***** Texto de partida *****
Solo ha pasado  un año desde que Hidalgo se fue, agua en los pulmones y una infección se lo llevó, a pesar de los medicamentos dados y los cuidados. Se fue un día de miércoles sin despedirse de mí, se fue  sin despedirme de él. Mis hermanos me engañaron, les llamé por la mañana cuando estaba trabajando, pensé que todo estaba bien, que se iba a recuperar y estaría como antes. Al llegar a mi casa, por la noche,  pregunté por él. Uno de mis hermanos me  dio la mala noticia. Subí hasta su cuarto y entonces lo vi, tieso, sin vida.  Era apenas un adolescente.




Cuando Hidalgo murió me pregunté qué debía haber hecho de más  para mantenerlo con vida, el “hubiera” se me hizo tan doloroso y real. Hubiera hecho muchas cosas para que apareciera nuevamente con vida, mirándome con esos ojitos de capulí y meneando la cola que no tenía. Era tan lindo mi Hidalgo que me costaba aceptar que lo había perdido. Sin embargo cuando estuvo vivo ese hubiera no se concretó y  ese hubiera me ha perseguido durante todo este año. Aún me atormenta lo que habrá sentido al momento de morir, se dice que las personas tienen miedo, yo supongo que los animales también.  
Durante mi duelo, para restablecerme rápido, pensé en buscar uno igual y reemplazarlo, ponerle el mismo nombre y  creer que todo iba a volver hacer igual, luego me di cuenta que los sentimientos no serían los mismos. Tal vez yo me acostumbraría a la nueva mascota pero él no me querría como lo hizo Hidalgo.
***** Material sacado *****
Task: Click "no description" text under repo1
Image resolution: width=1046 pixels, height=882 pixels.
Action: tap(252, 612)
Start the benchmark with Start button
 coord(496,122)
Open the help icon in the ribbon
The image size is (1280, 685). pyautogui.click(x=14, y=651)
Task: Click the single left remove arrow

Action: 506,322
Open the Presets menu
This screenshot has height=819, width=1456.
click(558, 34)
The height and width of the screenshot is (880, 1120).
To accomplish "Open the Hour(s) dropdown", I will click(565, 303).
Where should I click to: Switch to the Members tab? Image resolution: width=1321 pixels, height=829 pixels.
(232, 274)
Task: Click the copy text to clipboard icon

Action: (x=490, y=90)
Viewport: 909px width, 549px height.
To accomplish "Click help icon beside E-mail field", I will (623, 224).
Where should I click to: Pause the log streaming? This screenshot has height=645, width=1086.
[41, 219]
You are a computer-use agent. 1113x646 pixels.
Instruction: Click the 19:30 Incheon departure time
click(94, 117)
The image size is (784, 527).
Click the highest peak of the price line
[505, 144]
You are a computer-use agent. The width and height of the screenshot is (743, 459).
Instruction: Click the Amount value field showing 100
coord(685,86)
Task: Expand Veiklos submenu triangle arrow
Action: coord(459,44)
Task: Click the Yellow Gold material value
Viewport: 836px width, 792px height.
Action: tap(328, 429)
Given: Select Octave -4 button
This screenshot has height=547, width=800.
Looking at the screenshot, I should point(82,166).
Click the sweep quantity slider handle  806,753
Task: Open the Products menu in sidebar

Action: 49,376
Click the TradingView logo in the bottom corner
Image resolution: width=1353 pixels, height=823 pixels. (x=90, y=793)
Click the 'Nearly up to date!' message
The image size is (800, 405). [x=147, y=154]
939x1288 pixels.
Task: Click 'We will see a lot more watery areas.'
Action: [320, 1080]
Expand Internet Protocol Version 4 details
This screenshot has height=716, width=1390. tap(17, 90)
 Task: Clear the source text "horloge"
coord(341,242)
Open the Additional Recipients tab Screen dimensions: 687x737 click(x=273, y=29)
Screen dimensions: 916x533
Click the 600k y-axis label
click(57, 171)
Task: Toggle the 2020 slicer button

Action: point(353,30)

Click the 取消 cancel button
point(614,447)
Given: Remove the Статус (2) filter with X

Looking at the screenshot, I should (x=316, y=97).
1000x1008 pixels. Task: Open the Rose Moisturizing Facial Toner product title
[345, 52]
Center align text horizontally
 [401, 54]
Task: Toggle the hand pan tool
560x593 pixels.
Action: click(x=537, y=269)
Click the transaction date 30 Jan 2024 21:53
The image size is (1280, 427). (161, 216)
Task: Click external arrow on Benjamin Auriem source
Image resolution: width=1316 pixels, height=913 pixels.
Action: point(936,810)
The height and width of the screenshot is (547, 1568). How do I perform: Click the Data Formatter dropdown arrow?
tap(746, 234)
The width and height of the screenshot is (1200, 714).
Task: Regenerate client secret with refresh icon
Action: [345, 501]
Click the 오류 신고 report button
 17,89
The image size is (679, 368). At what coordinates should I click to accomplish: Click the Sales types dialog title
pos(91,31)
*****
# [Qué hacer]
(a) Repite al pie de la letra el trozo del texto sobre la muerte de Hidalgo que va desde "Cuando Hidalgo murió" hasta "lo hizo Hidalgo.", este último incluido.
(b) Sigue escribiendo el texto sobre la muerte de Hidalgo justo desde donde se queda.
El listado es material aparte y no tiene que ver con el texto.

# [Respuestas por tarea]
(a)
Cuando Hidalgo murió me pregunté qué debía haber hecho de más  para mantenerlo con vida, el “hubiera” se me hizo tan doloroso y real. Hubiera hecho muchas cosas para que apareciera nuevamente con vida, mirándome con esos ojitos de capulí y meneando la cola que no tenía. Era tan lindo mi Hidalgo que me costaba aceptar que lo había perdido. Sin embargo cuando estuvo vivo ese hubiera no se concretó y  ese hubiera me ha perseguido durante todo este año. Aún me atormenta lo que habrá sentido al momento de morir, se dice que las personas tienen miedo, yo supongo que los animales también.  
Durante mi duelo, para restablecerme rápido, pensé en buscar uno igual y reemplazarlo, ponerle el mismo nombre y  creer que todo iba a volver hacer igual, luego me di cuenta que los sentimientos no serían los mismos. Tal vez yo me acostumbraría a la nueva mascota pero él no me querría como lo hizo Hidalgo.

(b)
Cuando mi perro murió mi madre, luego de recuperarse,  pidió a mis hermanos  que no  trajeran a ningún perro más,  que otro dolor así no iba a soportar.  Unos meses después, mi hermano apareció con un cachorrito muy diferente a Hidalgo, lo llamó Túpac. A pesar del temor, solo le bastó al engreído un par de días para que tuviera a toda mi familia alegre. Mi madre lo adoptó, a falta de nietos, lo cuidó y lo consintió. A veces estaba celosa porque con la nueva mascota mi familia había desarrollado  un apego que no había visto con Hidalgo.



Túpac fue creciendo rápidamente, por su contextura iba a ser un perro grande pero además de grande iba a ser muy travieso, opuesto a Hidalgo, quien fue un pero obediente, tímido y cariñoso. Túpac era juguetón, hiperactivo, desobediente. Un completo dolor de cabeza que encantaba. Se hizo querer.
Un día apareció en la puerta un gatito muerto. Mi madre le dijo a uno de mis hermanos que lo recogiera, cuando lo hizo se dio cuenta que no estaba muerto pero iba por ese camino. A pesar de la negativa de mi madre lo curó, lo cuido y el gatito creció.
Tenemos una gata que no tiene nombre, simplemente se llama “La gata vieja” no nos hemos preocupado de buscarle un nombre ni reconocer su raza pero sabemos que no es común. Ella e Hidalgo fueron amigos, crecieron juntos; desde que él nació y desde que ella llegó. Ambos compartieron una amistad silenciosa y sosegada. Ella no puede tener hijos y él no los tuvo. Cuando Hidalgo murió, la gata desapareció unas semanas. Paraba en el techo hasta que apareció Túpac. Nunca se llevaron bien. Túpac hizo el esfuerzo de agradarla pero la actividad del enano  contrastaba con la suya, por eso se llevó mejor con la gata recién llegada, la refugiada, que día a día se recuperaba y se sentía mejor.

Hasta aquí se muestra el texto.